Problem requirements → Copy the entries word for word, beginning with the first line and ending after the line that contains "Looking at the". Omit the pictures from your copy.

(Data entries)

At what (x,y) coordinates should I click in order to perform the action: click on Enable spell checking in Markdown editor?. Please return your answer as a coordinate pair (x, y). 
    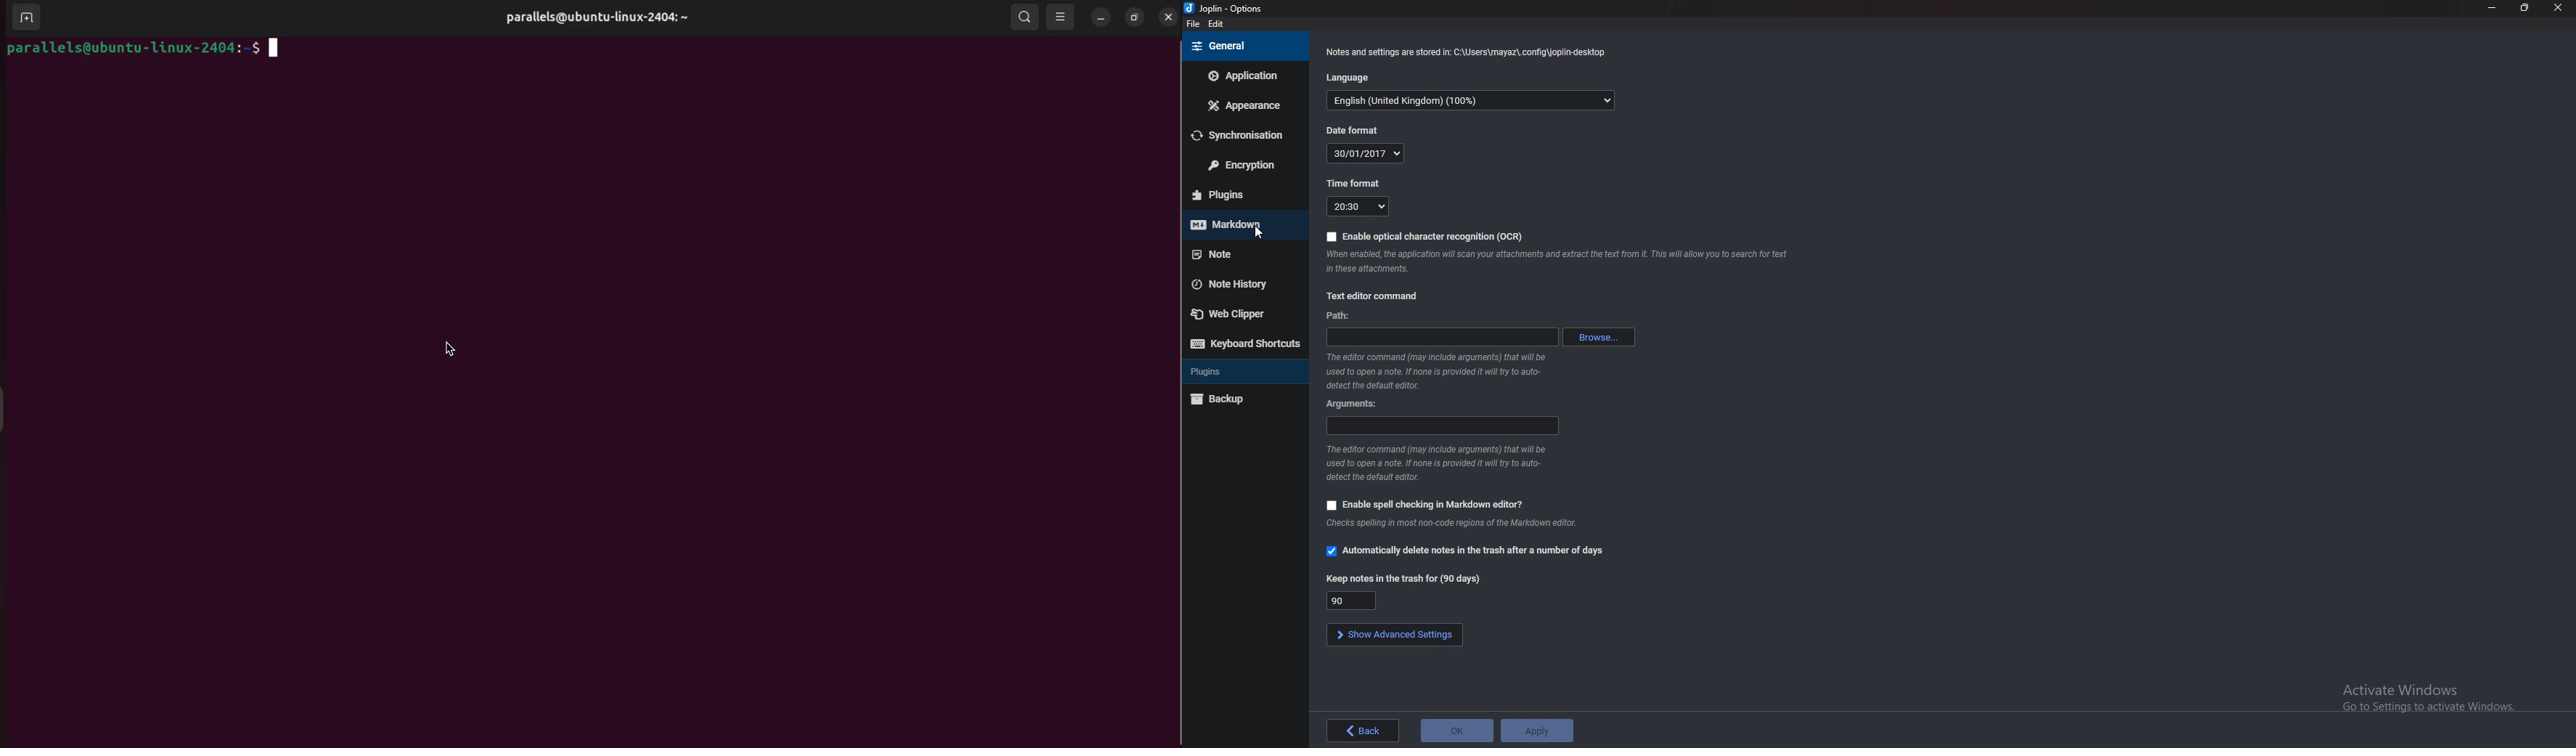
    Looking at the image, I should click on (1427, 503).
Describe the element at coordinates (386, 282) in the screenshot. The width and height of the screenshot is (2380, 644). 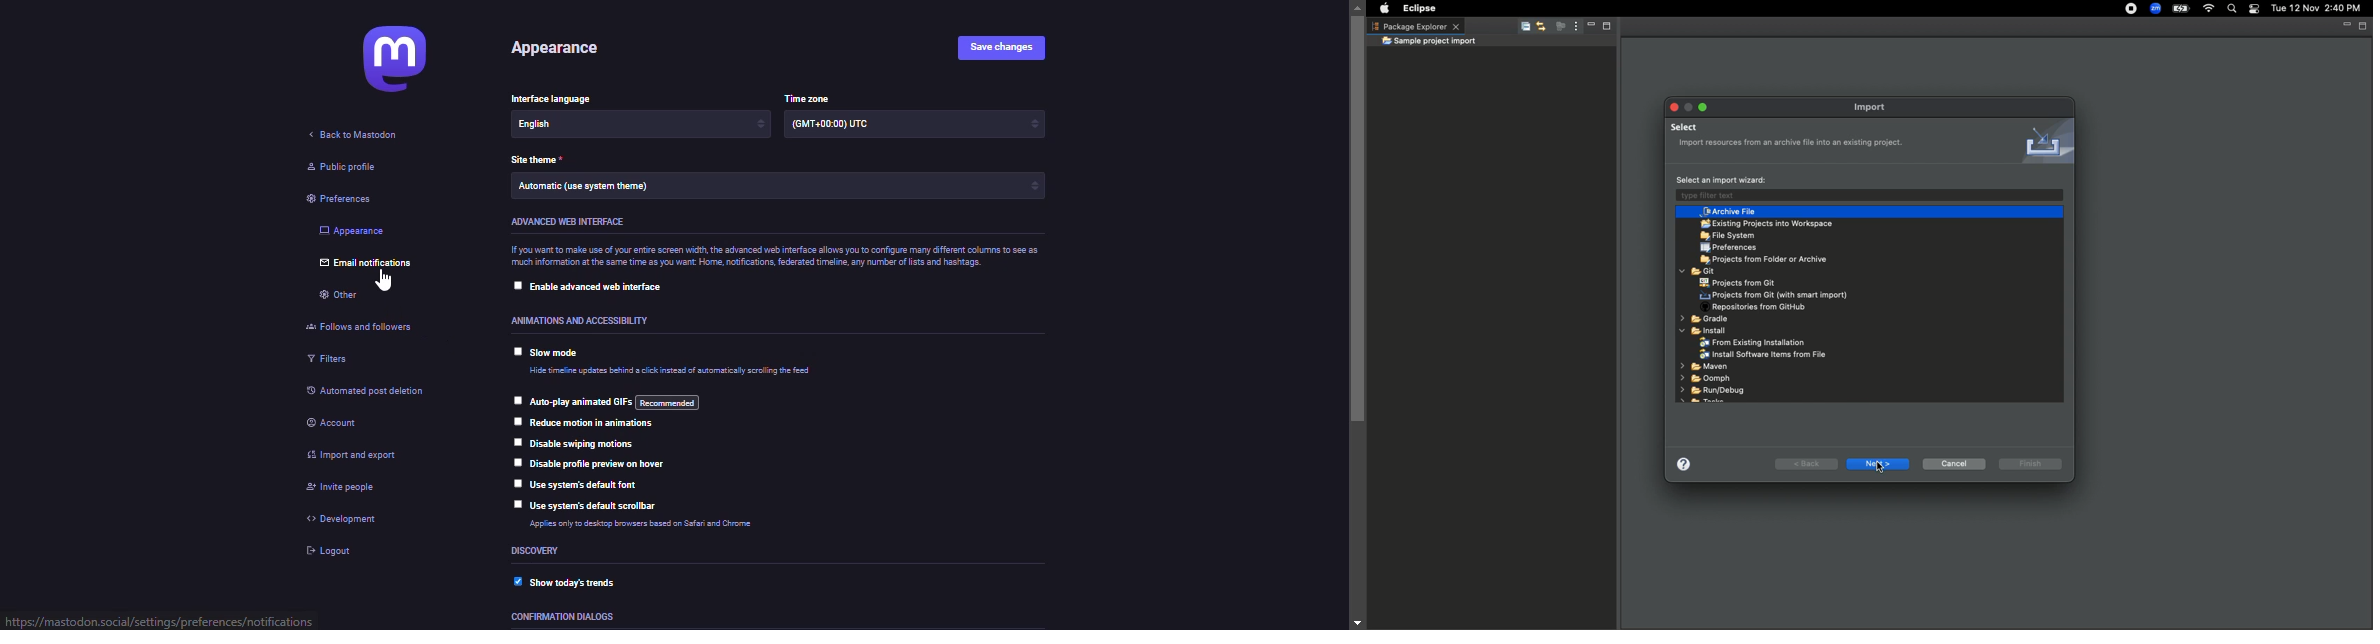
I see `cursor` at that location.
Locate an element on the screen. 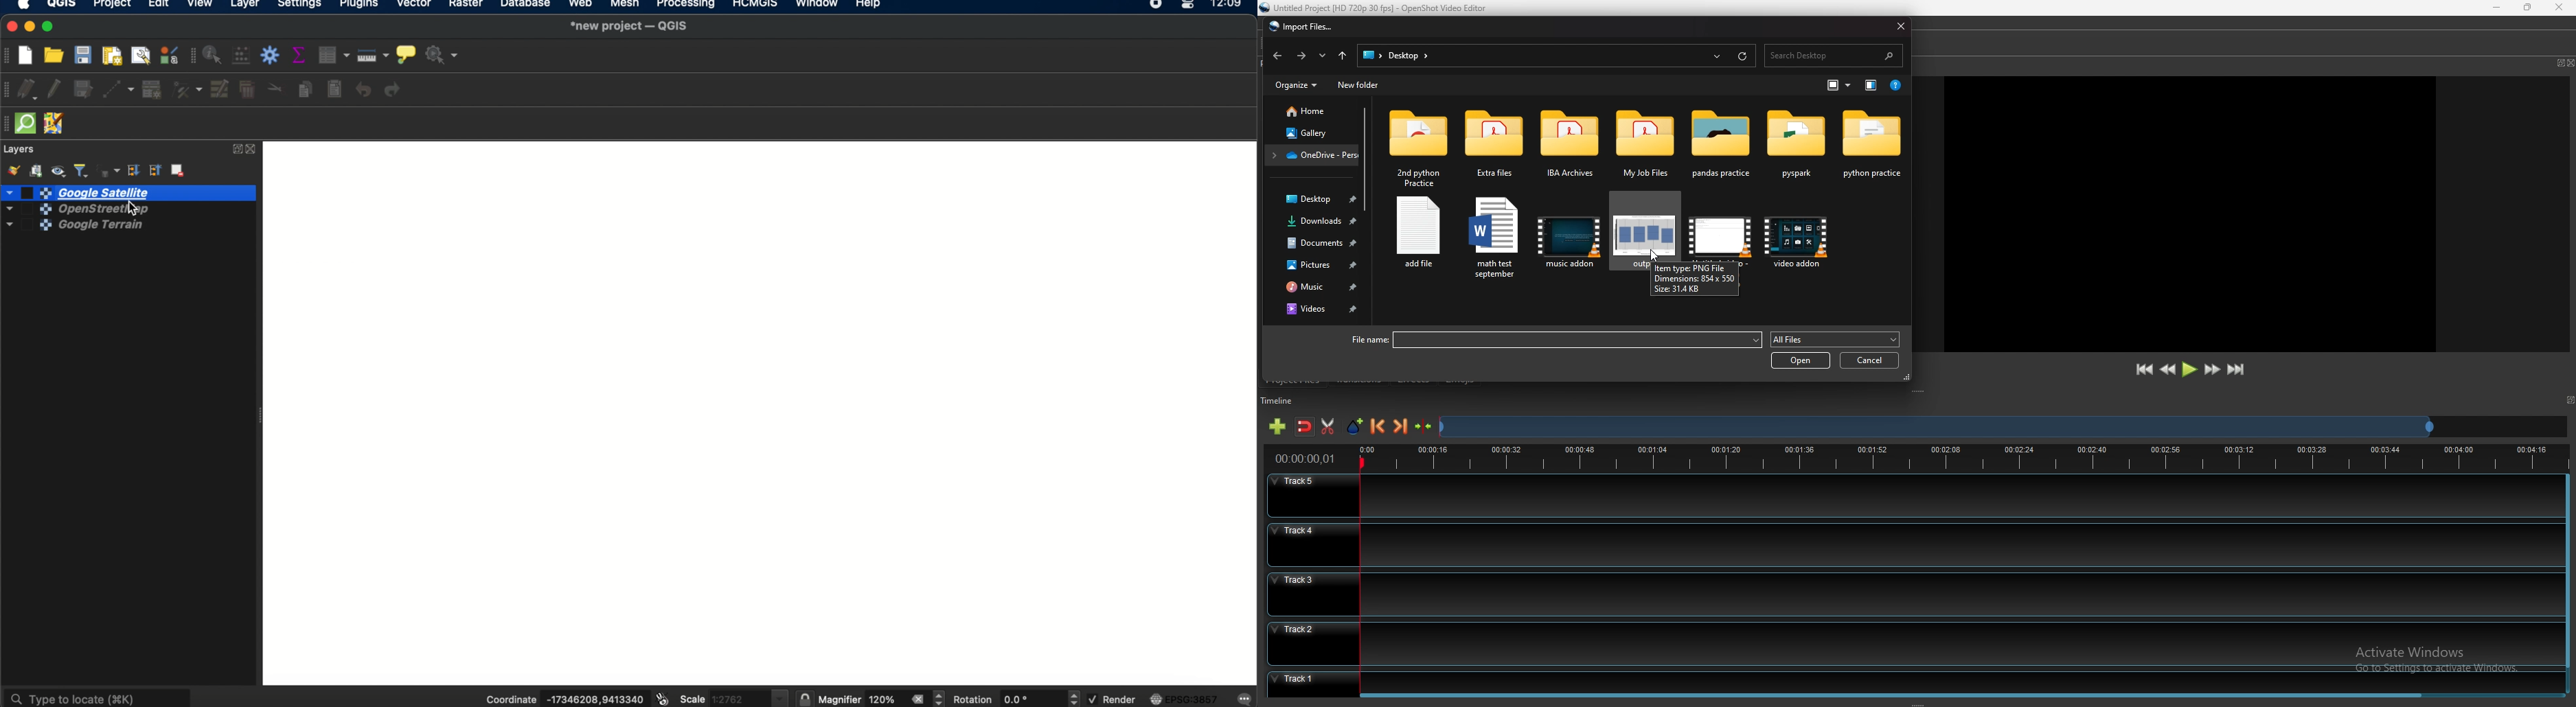  redo is located at coordinates (396, 90).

The reply →
At what (x,y) coordinates should I click in order to perform the action: click on Enable spell checking in Markdown editor?. Please return your answer as a coordinate pair (x, y). 
    Looking at the image, I should click on (1427, 503).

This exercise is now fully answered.